Racines non trempées. Ce procédé est très laborieux et nécessite deux jours au minimum. On lave d'abord les racines fraîchement déterrées pour enlever tout résidu de terre, puis on les épluche. On réduit les tubercules en pulpe, habituellement en les râpant, mais parfois en les écrasant dans un mortier ou entre des pierres. On comprime la pulpe avec divers instruments pour extraire le liquide. On laisse la pulpe humide toute la nuit dans un récipient. Le lendemain, on la passe au tamis pour enlever toutes les grosses fibres. On fait cuire ensuite la pulpe de deux manières différentes suivant que l'on veut obtenir du pain ou de la farine.

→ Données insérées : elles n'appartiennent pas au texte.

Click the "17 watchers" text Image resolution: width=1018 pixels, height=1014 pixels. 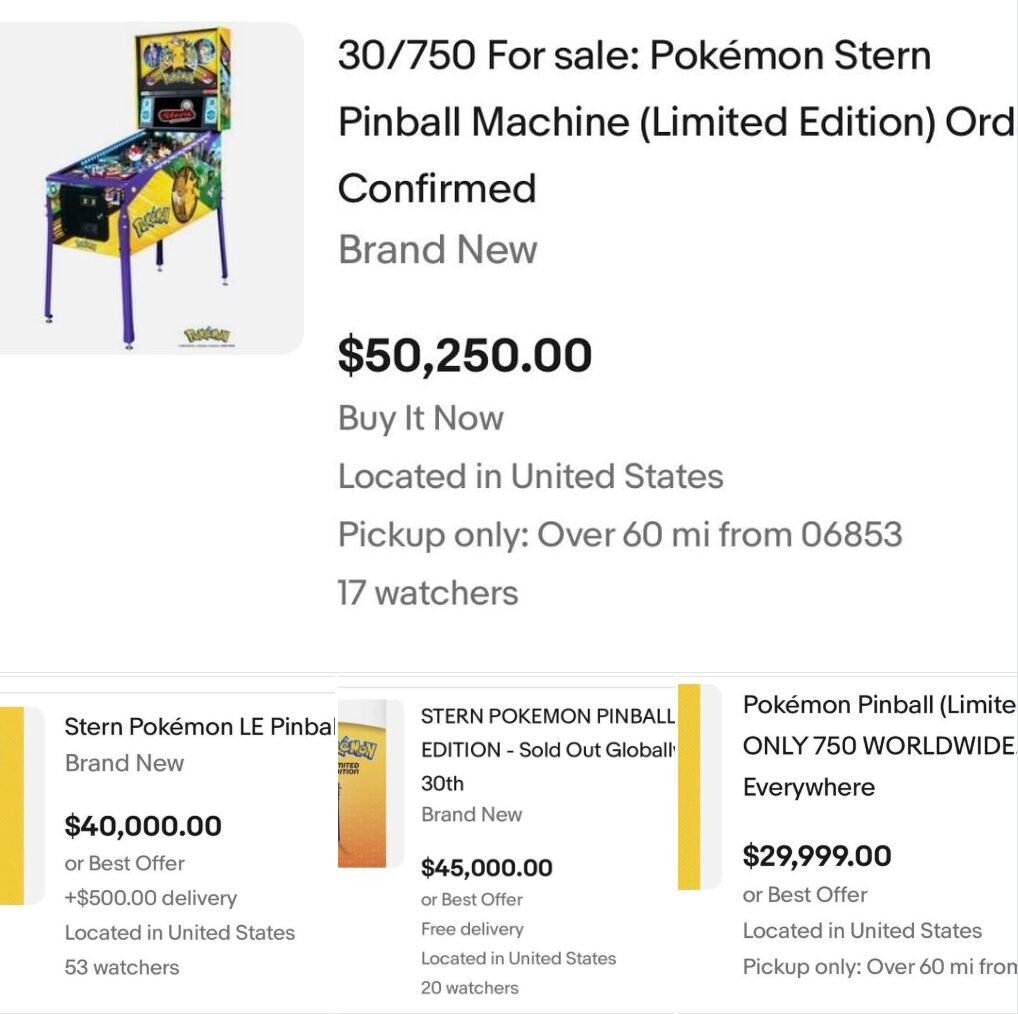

Pour préparer du pain, on met la pulpe de manioc sur une plaque ou une pierre chaude, on l'aplatit en une fine couche et on la fait griller des deux côtés. Les grandes galettes plates et rondes sont appelées pain de manioc, casabe, beigu ou couac de manioc selon l'endroit Quand il est frais, le pain est mou à l'intérieur et certains préfèrent le préparer tous les jours. Mais, en général, on le fait sécher au soleil pendant plusieurs jours, pour qu'il durcisse et puisse être conservé pendant plusieurs mois. On mange généralement ce pain de manioc en le trempant dans de la bouillie ou un ragoût pour le ramollir (Jones, 1959). On peut faire d'autres types de pain en ajoutant divers ingrédients au manioc, par example, au Brésil, on prépare un pain spécial en ajoutant des noix pilées ou râpées à de la pulpe de manioc.

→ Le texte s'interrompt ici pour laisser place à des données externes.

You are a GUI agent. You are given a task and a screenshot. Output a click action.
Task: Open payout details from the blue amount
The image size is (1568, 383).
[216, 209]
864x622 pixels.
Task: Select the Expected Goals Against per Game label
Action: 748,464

Pour obtenir de la farine, on remue sans cesse la pulpe de manioc pendant qu'elle cuit sur une plaque afin d'empêcher la formation de grumeaux. La farine ainsi obtenue se conserve bien; on l'appelle selon les cas farinha de rnandioca, farinha seca, farinha surruhy, kwak ou koeak. On peut la manger sèche, mélangée à de l'eau chaude ou froide en pâte ou en bouillie, ou associée à d'autres aliments. On a aussi recours à d'autres modifications et à diverses méthodes, simples ou complexes.

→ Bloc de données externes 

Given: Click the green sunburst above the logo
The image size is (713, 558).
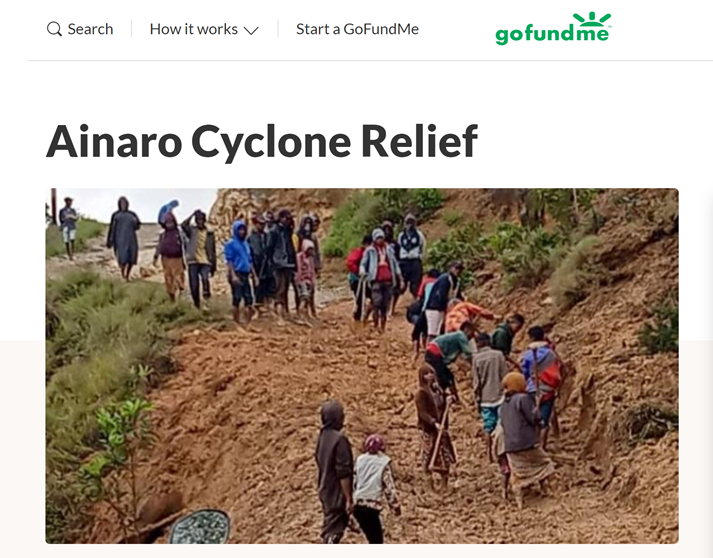Looking at the screenshot, I should pos(592,19).
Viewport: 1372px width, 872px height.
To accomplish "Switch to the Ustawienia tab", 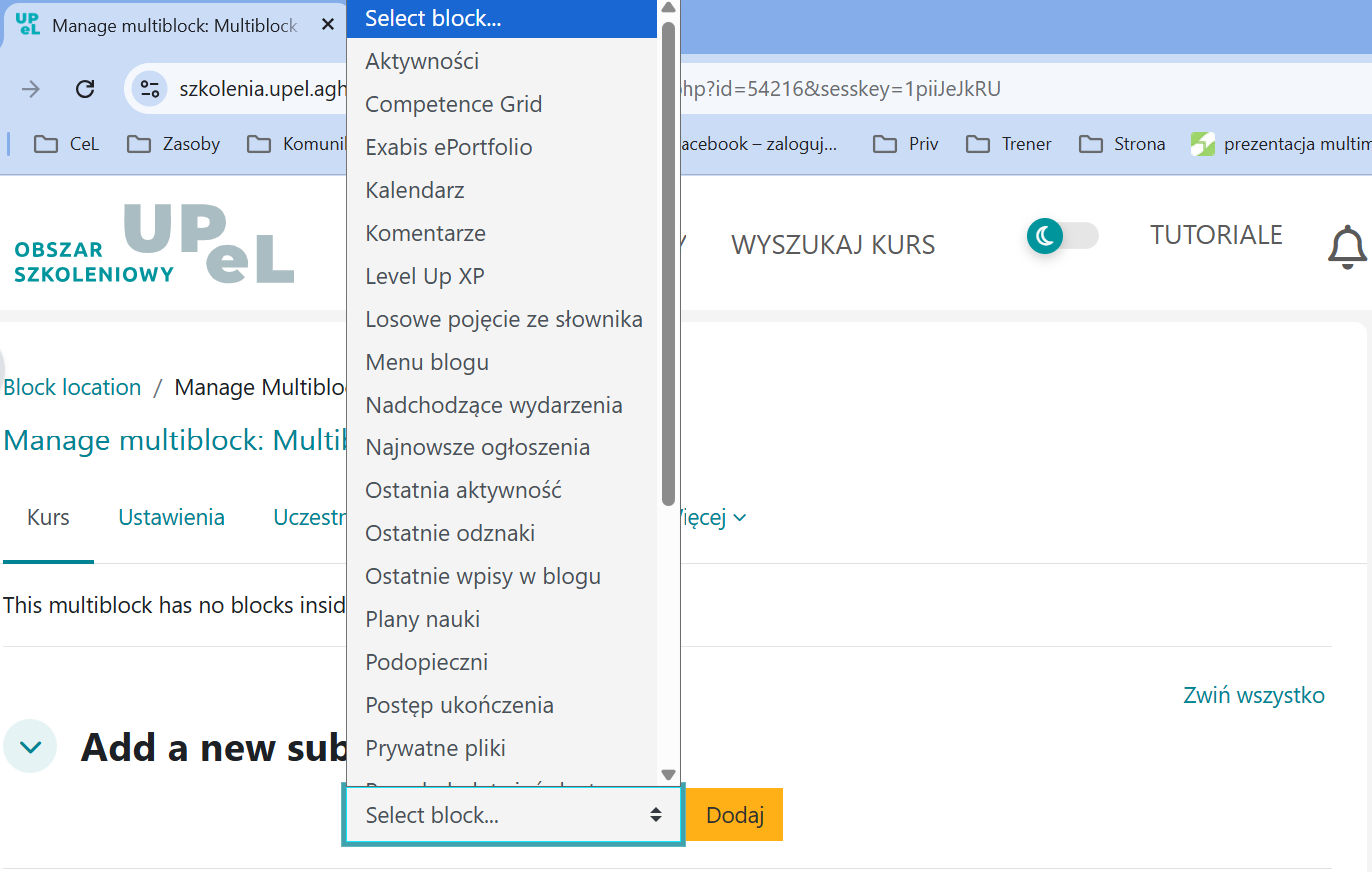I will tap(171, 517).
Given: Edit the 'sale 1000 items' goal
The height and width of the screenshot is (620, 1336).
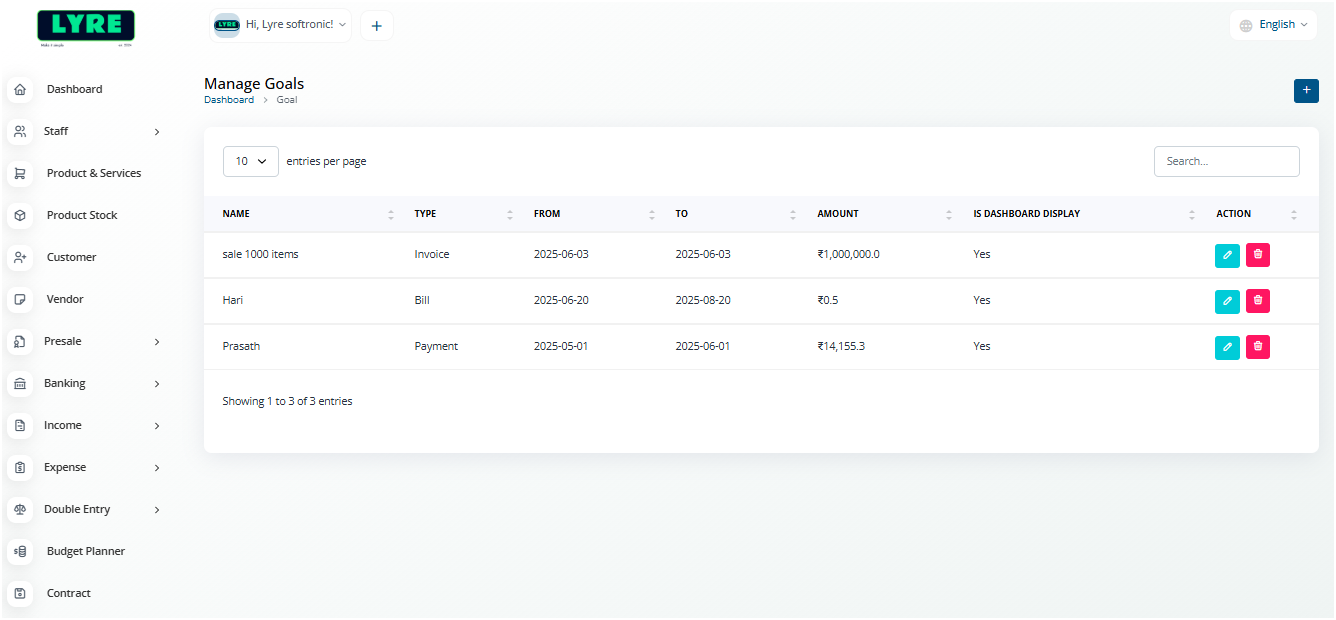Looking at the screenshot, I should coord(1227,255).
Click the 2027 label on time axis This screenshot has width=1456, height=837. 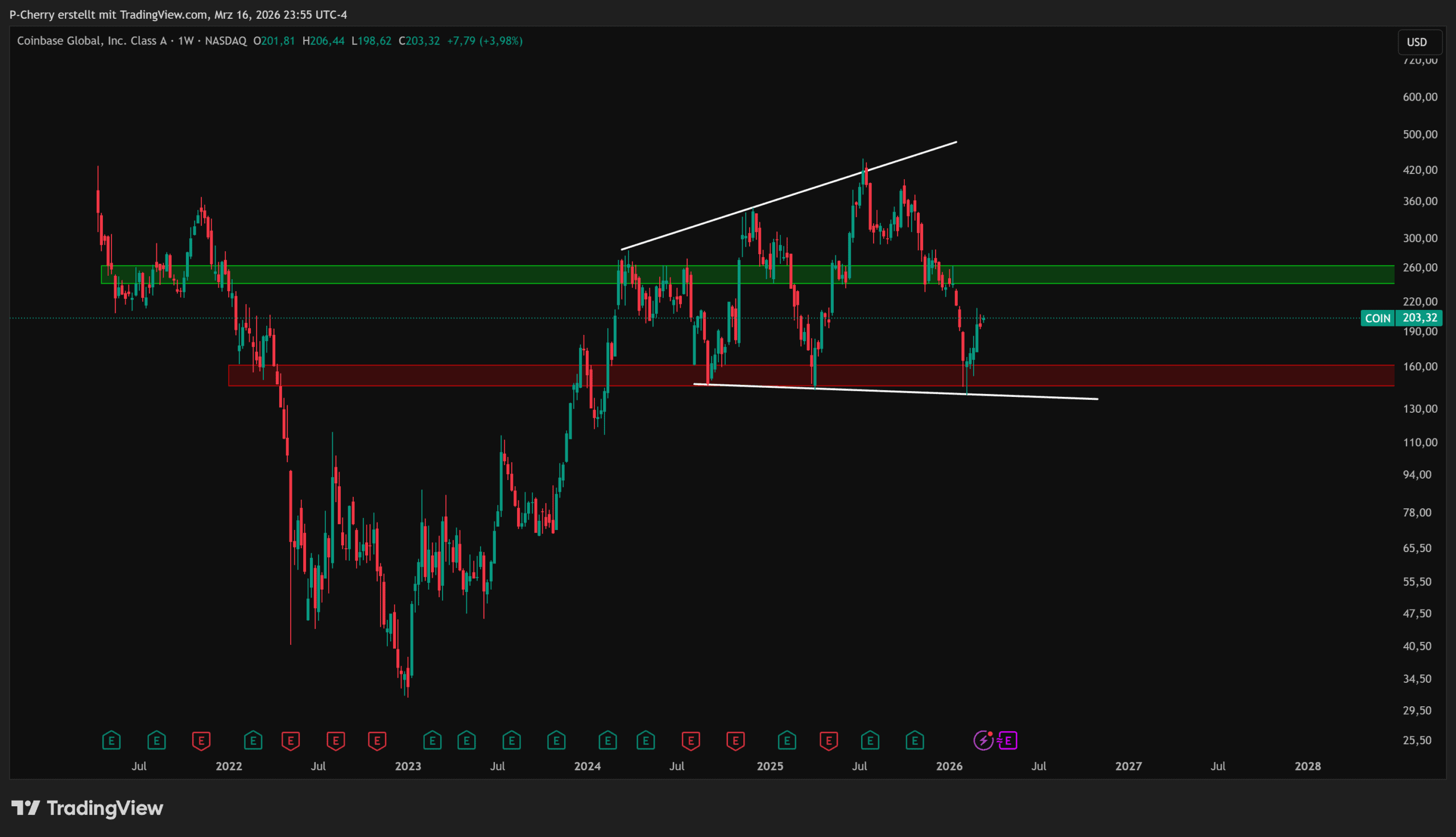(1128, 766)
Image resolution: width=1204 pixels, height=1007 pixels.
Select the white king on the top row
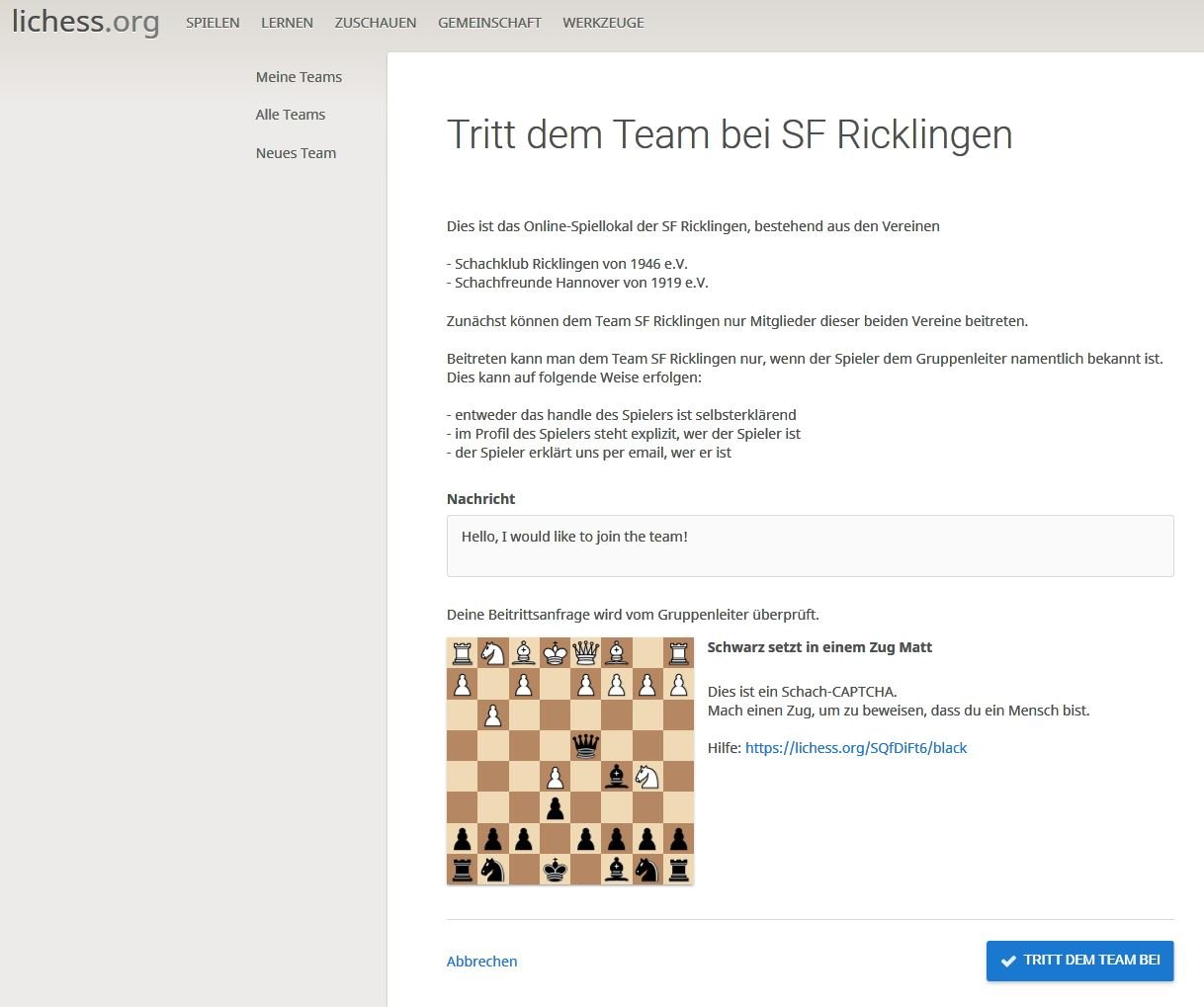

Un plat philippin traditionnel à base de racines de manioc est appelé landang ou riz de manioc. On épluche et on râpe des racines fraîchement déterrées, puis on met la masse obtenue dans des sacs de jute et on la comprime entre deux blocs de bois pour exprimer le jus. On la place ensuite dans un van qu'on fait tourner jusqu'à ce que des granulés se forment. Par intervalles, on tamise les granulés et on fait tourner de nouveau ceux qui ne sont pas passés. On les fait sécher sur une natte, puis on les fait cuire à l'étuvée dans une coque de noix de coco sur une claie placée sur une cuve d'eau bouillante. On met les granulés cuits dans le van et on les sépare à la main. Suivant un autre procédé, on plonge les racines épluchées dans l'eau douce et propre d'une jarre en terre cuite ou d'un récipient de bois pendant cinq à sept jours jusqu'à ce qu'elles soient tendres. Puis on les fait macérer, on élimine les fibres et on fait sécher la partie restante qui sera transformée en granulés selon la méthode décrite. Les granulés obtenus par ces deux méthodes sont mis à sécher au soleil pendant trois à cinq jours et stockés jusqu'au moment de l'emploi. Le riz de manioc peut être mangé tel quel sans être cuit à nouveau.

Racines trempées. En Amérique latine, les tubercules de manioc, épluchés ou non, sont trempés dans de l'eau pendant trois à huit jours et même parfois plus longtemps pour qu'il y ait un début de fermentation. On les retire de l'eau, on enlève les peaux si besoin est, puis on écrase à la main ou on râpe les racines ramollies pour les réduire en pulpe et en faire de la farinha seca. Cette méthode est aussi utilisée pour préparer du pain de manioc, mais le plus souvent le produit final est la farine de manioc. Il existe de nombreuses variantes de ce procédé de base.

En Afrique de l'Ouest, après fermentation, le manioc est pilé ou broyé jusqu'à ce qu'il forme une pâte qui est consommée tout de suite ou stockée, suivant le pays. Dans certaines régions du Nigéria, on fait bouillir la pâte pendant 20 minutes, puis on la pile de nouveau. Au Cameroun, on divise la pâte humide en deux portions et on l'enveloppe dans des feuilles avant de la faire cuire. Au Mozambique, on ajoute à la pâte des assaisonnements, dont l'oignon et le sel, avant de l'envelopper dans des feuilles et de la faire cuire dans l'eau.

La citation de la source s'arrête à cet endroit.